Journalist Pete Hamill was one of her amours during her marriage, as was Andrew Peacock, once leader of the Australian Liberal Party.
However, Shirley insisted he “never saw a future with any of these guys except Steve,” who lived in Japan and had a mistress there. ‘It was enough to have an affair. And it wasn’t deceptive. Everyone was aware of the situation.’
Elsewhere in the book, Shirley said – presumably tongue-in-cheek – that she slept with all her leading men except Jack Lemmon and Jack Nicholson.
Many of her affairs overlapped with her open marriage to businessman Steve Parker, who was her husband from 1952 until their divorce in 1984; pictured 1964
Although Morgan and Shirley have both been Hollywood favorites for over 35 years, and he is only three years younger than them, they have never starred in a film together; Shirley imagined 2023
Shirley is pictured with Jack Nicholson on the set of their 1983 Oscar-winning tearjerker Terms Of Endearment
Jack Lemmon starred with Shirley in Billy Wilder’s classic 1960 film The Apartment and then in the same director’s 1963 musical comedy Irma La Douce.
Shirley described him as ‘a sweet boy’, but explained that their friendship was strictly platonic, and joked to him.
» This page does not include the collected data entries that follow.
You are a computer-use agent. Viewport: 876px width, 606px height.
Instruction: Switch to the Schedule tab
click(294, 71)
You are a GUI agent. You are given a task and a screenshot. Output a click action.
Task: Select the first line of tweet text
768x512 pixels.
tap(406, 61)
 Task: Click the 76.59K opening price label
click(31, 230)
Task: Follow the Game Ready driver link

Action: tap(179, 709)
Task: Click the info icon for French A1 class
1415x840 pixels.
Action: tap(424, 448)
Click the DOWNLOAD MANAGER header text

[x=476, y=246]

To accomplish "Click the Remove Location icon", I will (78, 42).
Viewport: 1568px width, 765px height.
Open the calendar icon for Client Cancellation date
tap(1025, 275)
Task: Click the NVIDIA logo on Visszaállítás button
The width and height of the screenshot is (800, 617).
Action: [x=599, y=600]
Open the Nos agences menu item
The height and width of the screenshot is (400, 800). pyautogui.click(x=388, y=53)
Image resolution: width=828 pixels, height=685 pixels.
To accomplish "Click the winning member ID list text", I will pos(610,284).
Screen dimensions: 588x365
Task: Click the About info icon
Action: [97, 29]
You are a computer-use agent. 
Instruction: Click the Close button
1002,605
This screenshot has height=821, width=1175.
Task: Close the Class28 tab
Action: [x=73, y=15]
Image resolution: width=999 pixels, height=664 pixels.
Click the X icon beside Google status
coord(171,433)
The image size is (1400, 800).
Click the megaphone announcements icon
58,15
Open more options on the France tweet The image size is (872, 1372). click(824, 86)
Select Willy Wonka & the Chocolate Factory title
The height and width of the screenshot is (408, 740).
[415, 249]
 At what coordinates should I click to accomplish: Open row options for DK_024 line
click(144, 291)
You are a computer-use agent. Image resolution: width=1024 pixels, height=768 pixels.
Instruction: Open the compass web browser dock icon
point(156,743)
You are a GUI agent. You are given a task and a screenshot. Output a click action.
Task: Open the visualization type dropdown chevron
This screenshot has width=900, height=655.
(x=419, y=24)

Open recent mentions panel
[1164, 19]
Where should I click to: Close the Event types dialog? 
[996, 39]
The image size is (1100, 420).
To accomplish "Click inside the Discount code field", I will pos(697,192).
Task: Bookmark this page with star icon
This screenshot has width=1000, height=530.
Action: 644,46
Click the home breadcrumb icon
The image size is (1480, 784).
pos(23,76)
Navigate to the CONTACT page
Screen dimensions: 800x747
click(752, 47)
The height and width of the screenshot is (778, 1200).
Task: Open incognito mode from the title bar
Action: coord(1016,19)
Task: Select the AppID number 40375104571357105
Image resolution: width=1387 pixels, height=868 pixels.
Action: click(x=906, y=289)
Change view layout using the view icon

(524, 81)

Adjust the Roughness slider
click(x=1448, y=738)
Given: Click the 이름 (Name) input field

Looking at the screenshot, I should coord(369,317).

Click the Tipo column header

People that he was ‘like a sister to me’.
Meanwhile, Jack Nicholson and Shirley both earned an Oscar for Terms Of Endearment, James L. Brooks’ 1983 tearjerker.
“He made me laugh all the time. He was one of my favorite people,” Shirley wrote as she reflected on their connection. “I don’t think he would have been my type to have an affair with anyway.” I would laugh too much.’
She also waxed rhapsodic about Nicolas Cage, her co-star in the 1994 film Guarding Tess, but noted that they never had a sexual connection either.
‘Oh, I love Nicolas. I love Nicholas. He listened to my advice about becoming a star. Yes, I really liked him, but he wasn’t attracted to me,” she said.